This morning, yet another article about the wonders of inclusion for special ed students popped up in my social media. It was about myths and misunderstandings about inclusion, dispelling those ideas of how inclusion is interruptive to the other students or costs more, or how it shouldn’t be seen as a fad.
All in all, it was a good article. Yet once again, I realized that the choice we made for Maura is not the popular one.
When we lived in Michigan and Maura was about to start kindergarten, we were told inclusion was the only choice. There was no other place suitable for her. The district’s special school was for those with severe physical and mental disabilities. We were actually told to be thankful Maura didn’t qualify for the special school. And yet, the local school was unprepared for a student with Maura’s many needs. Highly unprepared. And yet, it was our only choice.
This is something those who sing the praises of inclusion don’t always witness first hand – a child with moderate disabilities going to a school that isn’t ready for such a challenge. But neither party has a choice in it. Inclusion will happen.

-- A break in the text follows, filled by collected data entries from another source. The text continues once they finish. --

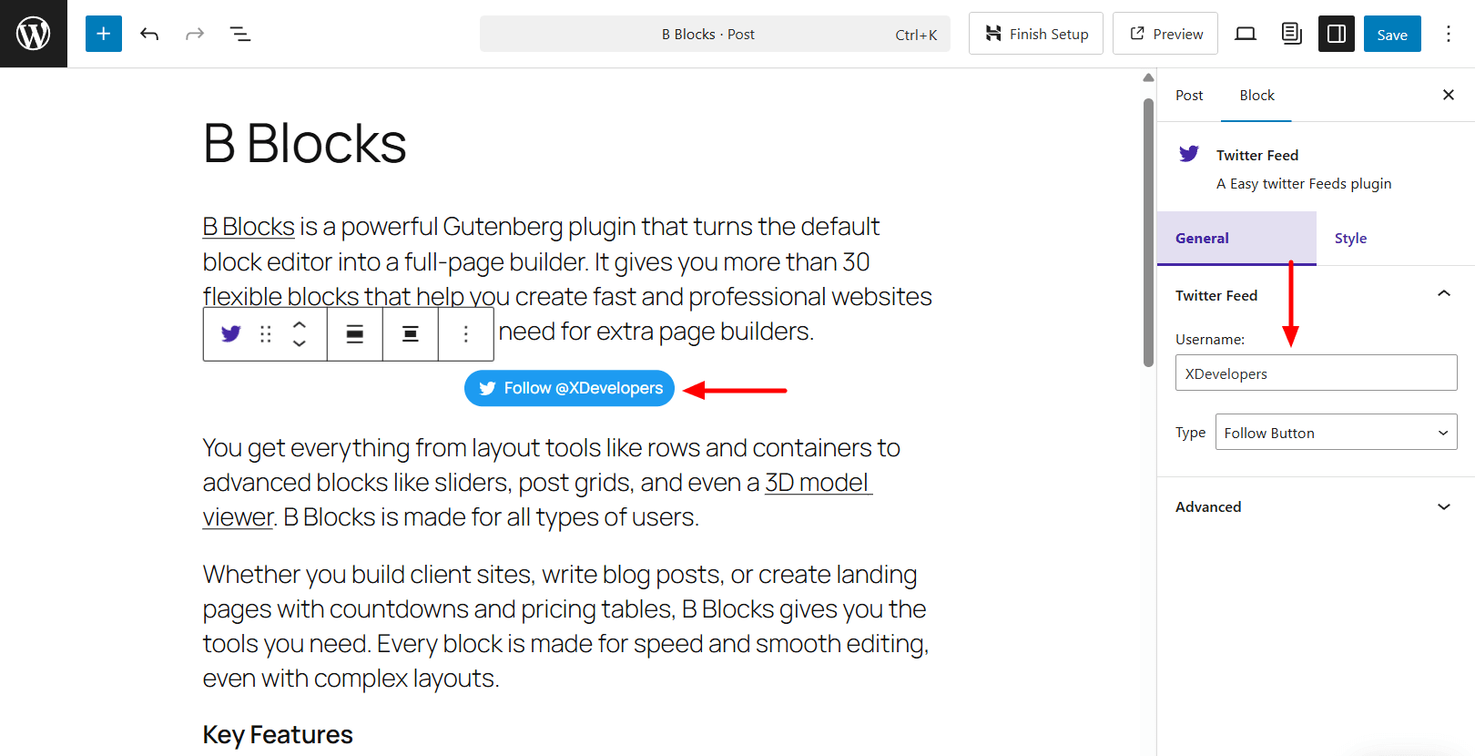Screen dimensions: 1475x756
Task: Switch to the Style tab
Action: point(1350,238)
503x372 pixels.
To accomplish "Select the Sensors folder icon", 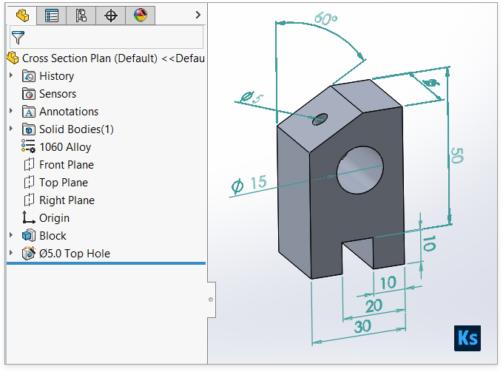I will point(29,94).
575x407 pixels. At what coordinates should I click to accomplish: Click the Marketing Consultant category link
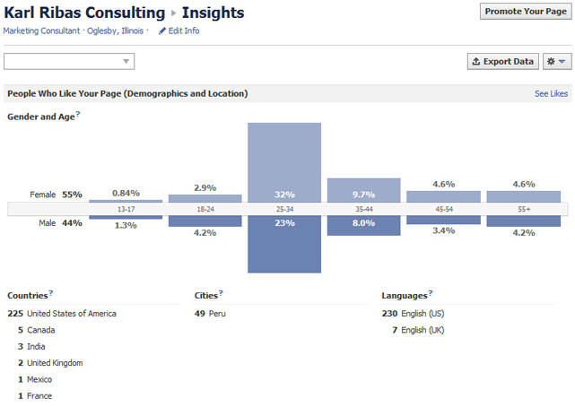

While we were uncertain of how inclusion would work for Maura, everyone told us how inclusion was the best option. As we didn’t have much of a choice in the matter, we went ahead with it. And it seemed to work. Maura had many lovely wonderful staff people working with her, and school went as smooth as it could while behind the scenes, we fought with the administration for silly things like proper medical plans and seizure training for the staff.
Her second year in inclusion, I began seeing trouble with it.